La batalla en favor de aumentar el nivel de lectura es una lucha que
está condenada al fracaso pero no lo queremos aceptar. Es como una
persona que padece cáncer en su fase final pero por humanidad nos
empeñamos en aplazar. Esta es parte de la tesis que sostiene Daniel
Salinas Basave en su libro Réquiem por Gutenberg (ICBC, 2010), pero no
hace falta contratar a Mitofsky para que le pregunte a 50 mil personas
cuántos libros se lee por persona al año. Sabemos que son menos de dos.
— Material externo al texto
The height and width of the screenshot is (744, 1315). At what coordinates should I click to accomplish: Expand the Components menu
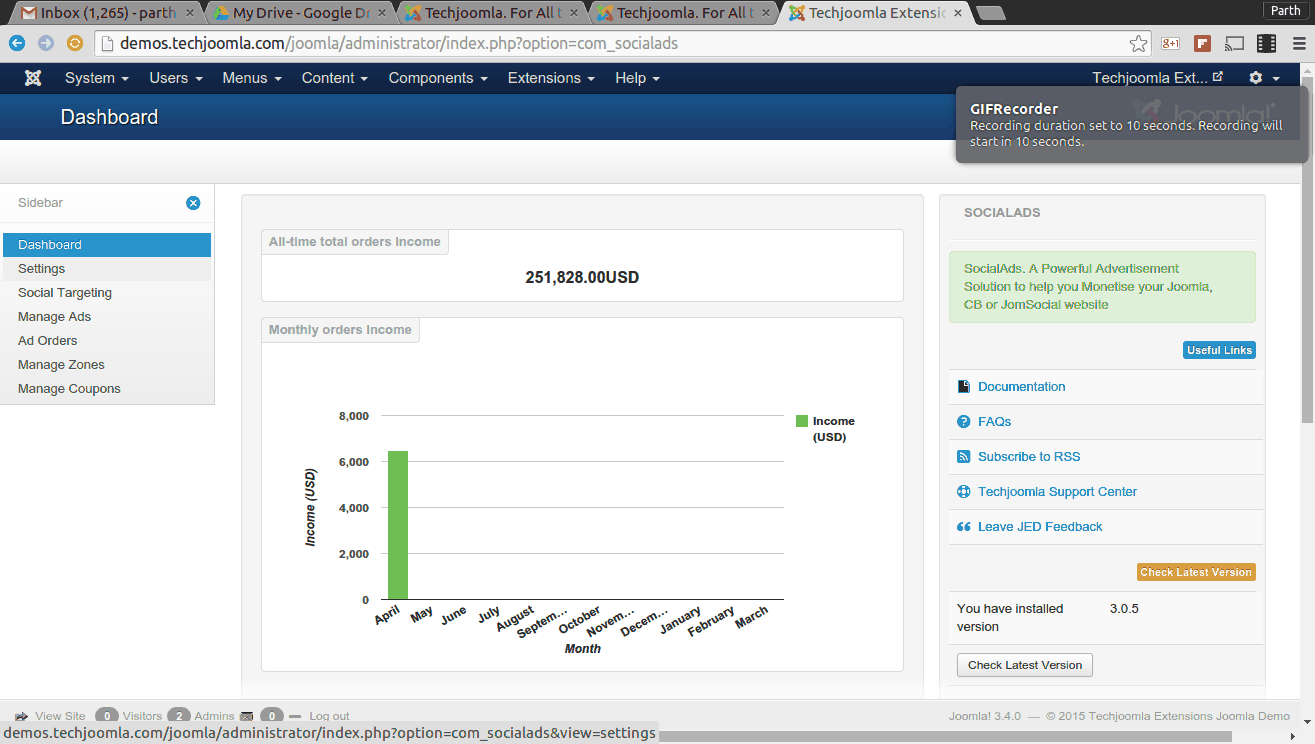tap(437, 78)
Gabriel Zaid hace una anotación interesante. Observa que en la Encuesta
Nacional de Lectura muchos seguramente inflaron su respuesta, lo elevó
el promedio de manera artificial. Y concluye que, “muchos, aún queriendo
exagerar, no exageraron”.
Leer parece ser una de las actividades más anticuadas. Estoy seguro que
muchos no leerían ni aunque les pagaran. Leer no conduce a nada, parece
ser el supuesto.
Sin embargo, muchos proyectos gubernamentales se han puesto en marcha,
con mayor o menor éxito, para impulsar la lectura. La edición
Sep-Setentas, y El Correo del Libro a finales de hace tres décadas, las
librerías Educal, las ediciones gratuitas cada Día del Libro, los
Libroclubes primero en el DF (1997-2000) y luego en el ámbito federal
(2000-2003) con un éxito sobresaliente.
La batalla es una lucha perdida, el paciente está enfermo de muerte. Los
lectores, como si fueran los glóbulos rojos de una sangre cada vez más
rebajada, no son suficientes para que el vicio, el goce, la sana
costumbre de la lectura viva dentro de este organismo y le dé oxígeno a
una vida más creativa y más amplia.
Una mascarilla de oxígeno que a los asistentes al hospital nos da una
peregrina esperanza -pues la vida de este paciente se alargará algunos
meses más- lo representan varios esfuerzos: El programa federal de
lectura, el de Parabuses, es buena noticia en la sala de cuidados
intensivos. Estos espacios públicos con 365 libros cada uno, un libro
por día del año, están en todo el país. En Ensenada se abrieron uno en
La ventana al Mar, otro en el Parque Revolución y un tercero en San
Quintín. Estos módulos están abiertos.
Escribe Zaid: “El costo de leer se reduciría muchísimo si los autores y
los editores respetaran más el tiempo del lector. Si no se publicaran
los textos que tienen poco qué decir, o están mal escritos, o mal
editados. Los libros dignos de ser releídos y recomendados bajan
extraordinariamente el costo de leer, y más aún si se comparten, en la
familia, entre amigos y en las bibliotecas públicas”.
Por cierto, para los lectores digitales existe en Facebook desde hace
unas semanas la página Libros de Ensenada, sitio en que se promueve como
punto de intercambio, venta, reseña y promoción de libros.